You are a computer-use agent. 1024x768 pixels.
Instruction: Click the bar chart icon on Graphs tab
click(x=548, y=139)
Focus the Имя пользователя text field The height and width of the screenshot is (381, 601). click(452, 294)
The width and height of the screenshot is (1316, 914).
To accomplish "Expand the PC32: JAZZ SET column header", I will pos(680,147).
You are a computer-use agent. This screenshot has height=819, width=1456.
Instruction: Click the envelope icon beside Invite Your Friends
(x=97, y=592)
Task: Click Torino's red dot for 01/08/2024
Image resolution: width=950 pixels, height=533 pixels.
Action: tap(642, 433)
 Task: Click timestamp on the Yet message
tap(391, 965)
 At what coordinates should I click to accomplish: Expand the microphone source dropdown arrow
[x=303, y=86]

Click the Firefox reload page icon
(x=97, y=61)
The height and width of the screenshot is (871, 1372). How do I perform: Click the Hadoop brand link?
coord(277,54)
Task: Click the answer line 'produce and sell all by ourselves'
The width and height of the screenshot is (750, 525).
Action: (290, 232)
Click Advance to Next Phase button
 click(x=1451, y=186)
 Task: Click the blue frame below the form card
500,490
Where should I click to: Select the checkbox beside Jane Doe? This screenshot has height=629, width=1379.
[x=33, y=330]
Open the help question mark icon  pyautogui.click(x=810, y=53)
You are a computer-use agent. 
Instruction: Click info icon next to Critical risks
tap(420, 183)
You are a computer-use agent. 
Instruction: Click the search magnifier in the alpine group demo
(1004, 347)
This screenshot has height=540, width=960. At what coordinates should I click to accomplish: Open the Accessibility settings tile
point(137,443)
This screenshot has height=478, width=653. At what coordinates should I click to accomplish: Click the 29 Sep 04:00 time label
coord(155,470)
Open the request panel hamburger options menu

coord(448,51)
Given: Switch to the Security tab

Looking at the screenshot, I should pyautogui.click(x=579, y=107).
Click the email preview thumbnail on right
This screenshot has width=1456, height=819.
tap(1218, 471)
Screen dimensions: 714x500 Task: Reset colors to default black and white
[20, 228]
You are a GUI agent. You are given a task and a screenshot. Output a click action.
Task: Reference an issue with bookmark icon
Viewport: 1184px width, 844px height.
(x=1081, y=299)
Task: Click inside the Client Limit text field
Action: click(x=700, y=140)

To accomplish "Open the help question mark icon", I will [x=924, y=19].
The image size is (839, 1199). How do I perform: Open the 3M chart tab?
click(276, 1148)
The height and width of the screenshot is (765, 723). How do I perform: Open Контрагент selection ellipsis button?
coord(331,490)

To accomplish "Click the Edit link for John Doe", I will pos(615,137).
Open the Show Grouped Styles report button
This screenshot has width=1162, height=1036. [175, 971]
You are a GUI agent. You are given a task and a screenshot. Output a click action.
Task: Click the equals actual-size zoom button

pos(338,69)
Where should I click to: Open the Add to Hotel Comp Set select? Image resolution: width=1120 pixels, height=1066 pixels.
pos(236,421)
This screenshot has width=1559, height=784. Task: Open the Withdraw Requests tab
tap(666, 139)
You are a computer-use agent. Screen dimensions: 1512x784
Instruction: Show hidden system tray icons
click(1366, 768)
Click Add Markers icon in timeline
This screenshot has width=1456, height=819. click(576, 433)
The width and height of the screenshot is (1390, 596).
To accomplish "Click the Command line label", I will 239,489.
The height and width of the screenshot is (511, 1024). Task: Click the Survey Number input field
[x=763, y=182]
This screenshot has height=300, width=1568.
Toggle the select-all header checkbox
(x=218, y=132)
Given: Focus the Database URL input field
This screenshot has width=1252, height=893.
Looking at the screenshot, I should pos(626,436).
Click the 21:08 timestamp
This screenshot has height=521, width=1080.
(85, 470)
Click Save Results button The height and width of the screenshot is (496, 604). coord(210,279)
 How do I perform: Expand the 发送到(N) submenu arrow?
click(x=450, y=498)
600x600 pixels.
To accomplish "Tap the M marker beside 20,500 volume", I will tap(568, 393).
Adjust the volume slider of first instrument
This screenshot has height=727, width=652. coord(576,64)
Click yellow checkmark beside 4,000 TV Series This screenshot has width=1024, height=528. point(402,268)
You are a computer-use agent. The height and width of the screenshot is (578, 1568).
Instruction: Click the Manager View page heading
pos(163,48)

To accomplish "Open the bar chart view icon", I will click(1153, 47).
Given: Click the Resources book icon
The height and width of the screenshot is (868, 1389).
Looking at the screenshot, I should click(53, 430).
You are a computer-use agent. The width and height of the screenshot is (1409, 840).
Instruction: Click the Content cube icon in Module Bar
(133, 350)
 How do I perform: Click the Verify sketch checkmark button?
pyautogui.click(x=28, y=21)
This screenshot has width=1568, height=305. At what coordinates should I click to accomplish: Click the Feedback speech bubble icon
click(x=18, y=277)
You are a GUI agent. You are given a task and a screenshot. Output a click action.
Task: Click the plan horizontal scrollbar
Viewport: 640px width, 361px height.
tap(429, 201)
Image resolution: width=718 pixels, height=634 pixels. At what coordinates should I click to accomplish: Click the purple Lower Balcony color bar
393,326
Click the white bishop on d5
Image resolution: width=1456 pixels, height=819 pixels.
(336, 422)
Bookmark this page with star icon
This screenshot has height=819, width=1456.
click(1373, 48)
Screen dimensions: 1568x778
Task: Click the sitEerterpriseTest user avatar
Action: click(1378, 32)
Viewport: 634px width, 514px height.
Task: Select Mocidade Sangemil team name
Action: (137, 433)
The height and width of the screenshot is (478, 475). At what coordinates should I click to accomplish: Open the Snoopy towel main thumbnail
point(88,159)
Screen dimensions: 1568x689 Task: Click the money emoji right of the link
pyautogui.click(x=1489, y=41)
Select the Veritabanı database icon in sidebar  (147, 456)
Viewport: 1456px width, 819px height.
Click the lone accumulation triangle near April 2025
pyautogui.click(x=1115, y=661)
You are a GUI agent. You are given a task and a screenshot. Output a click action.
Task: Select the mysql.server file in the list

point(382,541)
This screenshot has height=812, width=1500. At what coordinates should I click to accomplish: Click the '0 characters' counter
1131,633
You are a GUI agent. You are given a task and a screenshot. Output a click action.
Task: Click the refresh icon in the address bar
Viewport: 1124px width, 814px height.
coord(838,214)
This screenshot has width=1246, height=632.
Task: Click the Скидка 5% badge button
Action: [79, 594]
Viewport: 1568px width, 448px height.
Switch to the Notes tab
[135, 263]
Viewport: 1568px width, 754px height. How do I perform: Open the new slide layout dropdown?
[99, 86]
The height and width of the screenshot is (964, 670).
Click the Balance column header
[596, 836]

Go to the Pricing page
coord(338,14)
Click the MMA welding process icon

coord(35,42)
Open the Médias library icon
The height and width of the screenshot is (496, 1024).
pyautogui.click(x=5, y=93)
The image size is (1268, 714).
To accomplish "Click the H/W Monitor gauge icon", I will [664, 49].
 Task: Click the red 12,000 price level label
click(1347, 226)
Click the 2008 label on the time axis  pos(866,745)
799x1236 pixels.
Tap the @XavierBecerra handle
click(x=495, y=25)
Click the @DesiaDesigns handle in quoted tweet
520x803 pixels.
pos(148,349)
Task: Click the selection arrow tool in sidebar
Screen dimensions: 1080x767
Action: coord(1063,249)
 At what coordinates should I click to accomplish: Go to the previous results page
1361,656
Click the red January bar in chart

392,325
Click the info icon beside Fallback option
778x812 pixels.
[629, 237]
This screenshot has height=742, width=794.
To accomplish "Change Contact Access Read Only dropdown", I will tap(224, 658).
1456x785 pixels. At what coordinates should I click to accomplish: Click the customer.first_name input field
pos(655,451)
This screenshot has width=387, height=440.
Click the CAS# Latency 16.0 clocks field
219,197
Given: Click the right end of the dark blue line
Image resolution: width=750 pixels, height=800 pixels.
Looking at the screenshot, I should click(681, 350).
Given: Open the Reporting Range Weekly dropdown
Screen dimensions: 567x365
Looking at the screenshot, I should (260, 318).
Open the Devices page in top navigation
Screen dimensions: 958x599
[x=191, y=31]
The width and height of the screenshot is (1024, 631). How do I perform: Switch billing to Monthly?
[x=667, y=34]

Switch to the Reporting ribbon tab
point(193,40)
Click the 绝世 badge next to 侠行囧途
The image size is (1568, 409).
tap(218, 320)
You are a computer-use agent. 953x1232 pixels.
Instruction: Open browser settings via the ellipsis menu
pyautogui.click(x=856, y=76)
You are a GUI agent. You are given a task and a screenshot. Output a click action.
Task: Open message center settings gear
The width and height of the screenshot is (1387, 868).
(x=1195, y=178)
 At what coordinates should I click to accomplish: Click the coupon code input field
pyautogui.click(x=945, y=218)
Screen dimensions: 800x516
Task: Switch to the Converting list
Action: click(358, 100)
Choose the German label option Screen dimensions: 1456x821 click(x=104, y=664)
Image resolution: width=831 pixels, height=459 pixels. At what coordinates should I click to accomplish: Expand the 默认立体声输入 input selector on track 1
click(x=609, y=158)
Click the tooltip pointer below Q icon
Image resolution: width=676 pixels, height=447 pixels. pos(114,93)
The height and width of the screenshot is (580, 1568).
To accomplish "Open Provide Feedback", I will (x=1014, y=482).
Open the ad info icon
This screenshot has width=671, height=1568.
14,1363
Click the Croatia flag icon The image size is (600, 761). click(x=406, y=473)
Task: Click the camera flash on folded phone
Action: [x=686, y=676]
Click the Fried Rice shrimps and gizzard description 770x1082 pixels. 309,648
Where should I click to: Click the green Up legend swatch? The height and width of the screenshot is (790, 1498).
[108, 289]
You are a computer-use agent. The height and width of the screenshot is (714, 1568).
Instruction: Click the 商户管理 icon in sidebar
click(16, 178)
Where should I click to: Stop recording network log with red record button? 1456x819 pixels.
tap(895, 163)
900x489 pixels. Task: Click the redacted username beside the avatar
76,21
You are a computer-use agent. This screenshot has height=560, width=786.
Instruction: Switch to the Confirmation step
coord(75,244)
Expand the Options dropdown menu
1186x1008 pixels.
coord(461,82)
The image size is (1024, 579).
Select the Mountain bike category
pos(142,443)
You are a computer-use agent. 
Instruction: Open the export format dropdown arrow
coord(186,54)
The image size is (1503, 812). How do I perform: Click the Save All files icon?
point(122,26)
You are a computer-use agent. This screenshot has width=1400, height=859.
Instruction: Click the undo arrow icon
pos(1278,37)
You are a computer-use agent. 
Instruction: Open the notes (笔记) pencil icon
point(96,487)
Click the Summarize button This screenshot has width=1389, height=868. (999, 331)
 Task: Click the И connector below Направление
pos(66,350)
════════════════
Request
Which lines of the material above contain the string "below"? Gather each of them in full.

Expected answer
 Task: Click the blue frame below the form card
Click the tooltip pointer below Q icon
 Task: Click the И connector below Направление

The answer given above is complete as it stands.